Presenters will share a case study of the Colorado Consortium for Prescription Drug Abuse Prevention, and its use of the Collective Impact model to develop, coordinate and implement state level policies and programs to address the opioid crisis. Launched in 2013, the consortium has evolved into a prototypical Collective Impact system, involving nine work groups, more than 450 participating members statewide, and a number of affiliated local and regional coalitions. Examples of policy and programmatic successes will be presented, including: public awareness, provider education, naloxone access, safe disposal, heroin response, PDMP enhancements, treatment access, improved data systems, and advocacy for affected families and friends. Advice and lessons learned will be shared with other state, regional or local coalitions that may be interested in using the Collective Impact model for opioid misuse prevention.
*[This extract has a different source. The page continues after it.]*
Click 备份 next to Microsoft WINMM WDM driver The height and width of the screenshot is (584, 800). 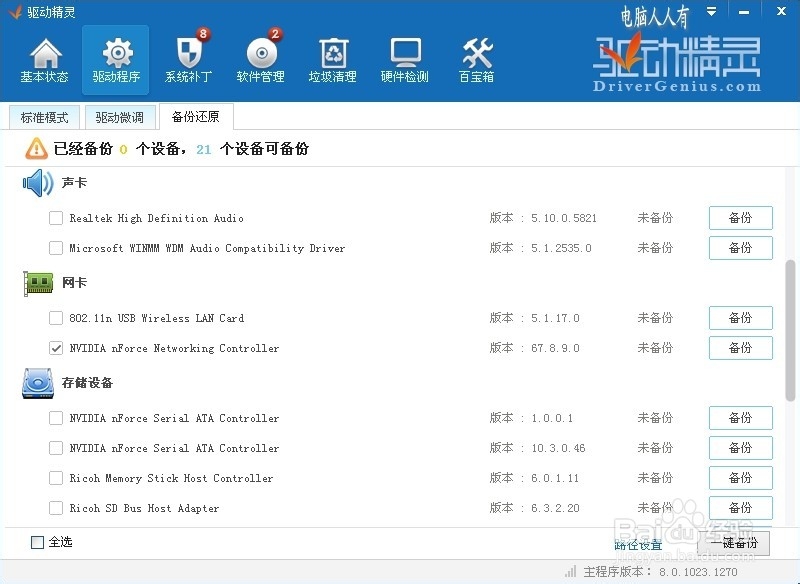coord(740,247)

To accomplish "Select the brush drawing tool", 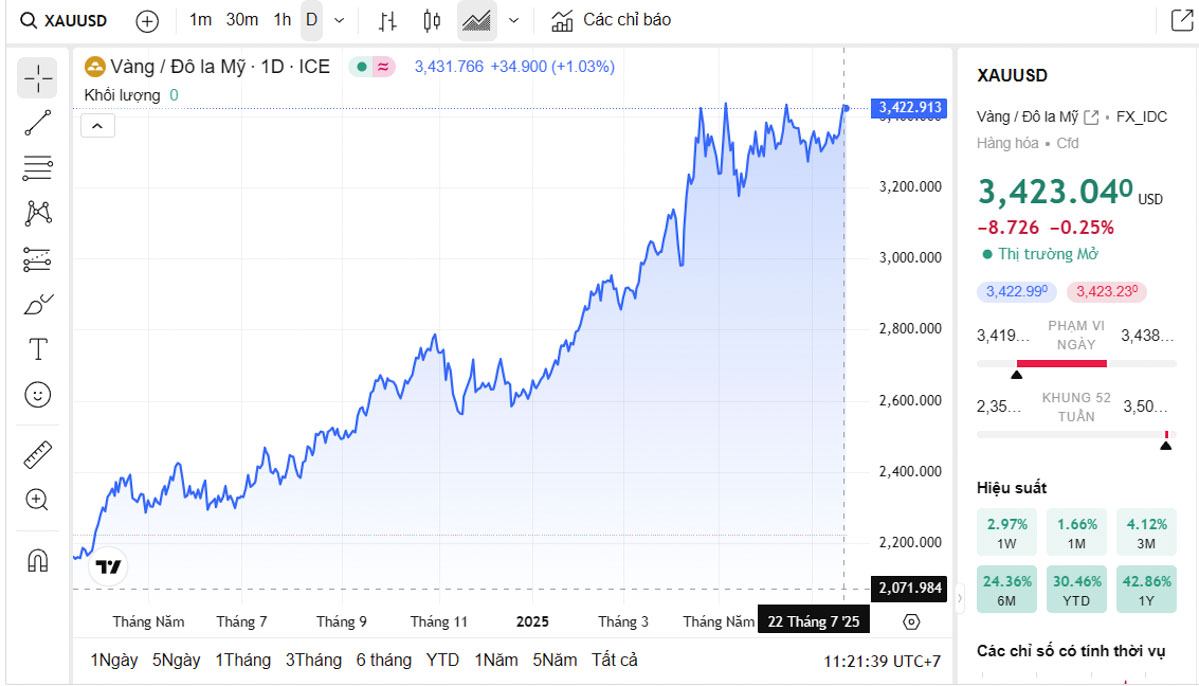I will tap(37, 304).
UPON COMPLETION OF THIS COURSE, PARTICIPANTS WILL BE ABLE TO:
- Describe a process for achieving an effective statewide plan for reducing deaths from opioid addictions.
- Identify methods for evaluating progress against goals and for crafting and implementing changes to a statewide strategic plan.
- Compare key components of various state plans in order to find the right plan for another individual state.
- Identify the five conditions for Collective Impact.
- Explain how Collective Impact can be used to address the opioid crisis.
- Select measures for objectively evaluating the success of state-level responses.